Eref pulled with all his might to turn the bird. Soon its wide back faced the Exile, and the dagger sailed to its mark.
In a mass of rainbow feathers, the bird released Caer. It fell to the ground, dead.
The Exile limped over to the body, grabbed his knife unceremoniously, and said, “Let’s keep going.”
The wick on Eref’s candle had smoked to nothing in the dirt, and the Exile had to relight it. The rest of the journey was uneventful. Caer rubbed her throat occasionally, but she seemed otherwise unharmed.
They walked for a few hours through the dense swamp of Dark World. It was much less painful to trek downhill than up, Eref thought.
But soon they reached the outskirts of civilization, and a rustling came from the bushes.
Eref grabbed Caer and pulled her down to the ground. “Hide behind me,” he said.
“Put that light out,” the Exile snapped.
Reluctantly, Eref blew out the candle, and his world once again went black. How could he keep Caer safe like this? What if the noise was a soldier?
Suddenly, someone fell forward into them and collapsed on top of Caer.
“Vul!”
“Are you alone?” The Exile leaned in, whispering.
“Y-yes….”
“No soldiers followed you?”
“No….”
Vul sounded frightened. How could she be here? Had Balor really saved her?
“Where’s Balor?” Eref jerked his candle up, and the Exile lit it again.
Vul took in a sharp breath at the sight of fire, but Eref soon saw why she didn’t react more dramatically than that.
The soft light showed blood everywhere. It covered her from head to toe—even her face was drenched with it. The normally beige hair on her body had turned completely red.
Caer tried frantically to wipe Vul clean. “What’s wrong with her? Vul! What happened to you?”
“He…came for me….”
“Who? Balor?” The horror was more than Eref had been prepared for. “Where is Balor?”
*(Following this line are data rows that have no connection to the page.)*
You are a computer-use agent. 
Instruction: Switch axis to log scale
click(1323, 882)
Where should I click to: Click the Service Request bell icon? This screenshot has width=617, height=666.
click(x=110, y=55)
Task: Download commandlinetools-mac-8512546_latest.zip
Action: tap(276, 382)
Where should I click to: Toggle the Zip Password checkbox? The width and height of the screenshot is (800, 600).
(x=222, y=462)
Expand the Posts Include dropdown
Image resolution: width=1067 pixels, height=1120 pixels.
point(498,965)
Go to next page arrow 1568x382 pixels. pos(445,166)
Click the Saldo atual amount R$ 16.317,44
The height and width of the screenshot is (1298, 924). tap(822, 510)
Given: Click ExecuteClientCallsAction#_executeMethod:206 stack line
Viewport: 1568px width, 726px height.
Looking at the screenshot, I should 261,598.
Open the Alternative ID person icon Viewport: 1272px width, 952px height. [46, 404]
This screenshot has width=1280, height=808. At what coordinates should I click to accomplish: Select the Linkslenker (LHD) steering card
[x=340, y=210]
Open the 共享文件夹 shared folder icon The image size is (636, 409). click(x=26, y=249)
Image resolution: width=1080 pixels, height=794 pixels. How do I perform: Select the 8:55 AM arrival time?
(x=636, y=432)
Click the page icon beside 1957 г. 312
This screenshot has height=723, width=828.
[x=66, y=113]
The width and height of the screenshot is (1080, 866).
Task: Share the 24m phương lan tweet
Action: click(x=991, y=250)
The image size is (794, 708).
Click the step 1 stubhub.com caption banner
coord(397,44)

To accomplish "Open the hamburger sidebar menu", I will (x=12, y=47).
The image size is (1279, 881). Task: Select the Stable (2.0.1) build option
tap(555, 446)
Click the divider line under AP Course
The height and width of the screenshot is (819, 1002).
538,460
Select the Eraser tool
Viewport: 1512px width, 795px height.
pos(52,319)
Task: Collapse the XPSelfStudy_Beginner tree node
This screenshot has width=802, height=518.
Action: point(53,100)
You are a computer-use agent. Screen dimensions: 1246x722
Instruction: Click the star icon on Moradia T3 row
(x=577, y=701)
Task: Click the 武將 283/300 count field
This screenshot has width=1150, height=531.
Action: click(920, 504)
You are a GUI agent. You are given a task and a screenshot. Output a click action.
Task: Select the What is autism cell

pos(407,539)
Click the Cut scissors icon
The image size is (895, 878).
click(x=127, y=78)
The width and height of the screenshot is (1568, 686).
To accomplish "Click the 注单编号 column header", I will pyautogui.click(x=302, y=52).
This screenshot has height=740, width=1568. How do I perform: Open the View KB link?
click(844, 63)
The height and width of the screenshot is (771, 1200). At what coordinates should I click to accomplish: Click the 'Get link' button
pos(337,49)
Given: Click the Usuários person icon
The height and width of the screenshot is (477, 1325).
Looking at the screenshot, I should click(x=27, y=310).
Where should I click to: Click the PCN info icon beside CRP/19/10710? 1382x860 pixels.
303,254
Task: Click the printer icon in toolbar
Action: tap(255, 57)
Vul looked around at all of them for a moment, her oval eyes wide and frightened, apparently in shock.
Then she started shaking. She made faint hysterical sounds like someone trying to cry through a block in her throat.
“Vul! What’s wrong? What happened?” Caer looked up at Eref with desperate pleading.
“Vul,” Eref said. He touched her sticky red arm. “Are you hurt?”
“No…no…,” she cried. “The ceremony…they took me….”
The Exile pushed her head forward and examined her neck. “There’s a hole, but no implant. Looks like they stopped before it was over.”
“Then where’s Balor?” Eref stood up. If Balor had saved her, he should be nearby. Why didn’t he come out?
“He…saved me…I woke up in the Shade…,” Vul said between rapid breaths.
“Is he coming?”
Vul shook harder. “No, no….”
“Why not?”
At this point, Vul looked at her own body and seemed to become aware of the blood for the first time. Her cries escalated into tremendous shrieks.
Caer clapped her hand over Vul’s mouth and stared at the Exile and Eref. “She’s gone mad!”
“Let’s go back into the jungle,” the Exile said. “Just a few yards, to be safe. We don’t want to draw attention to ourselves now.”
“But what about Balor?” Eref kept scanning the trees. “He should be nearby.”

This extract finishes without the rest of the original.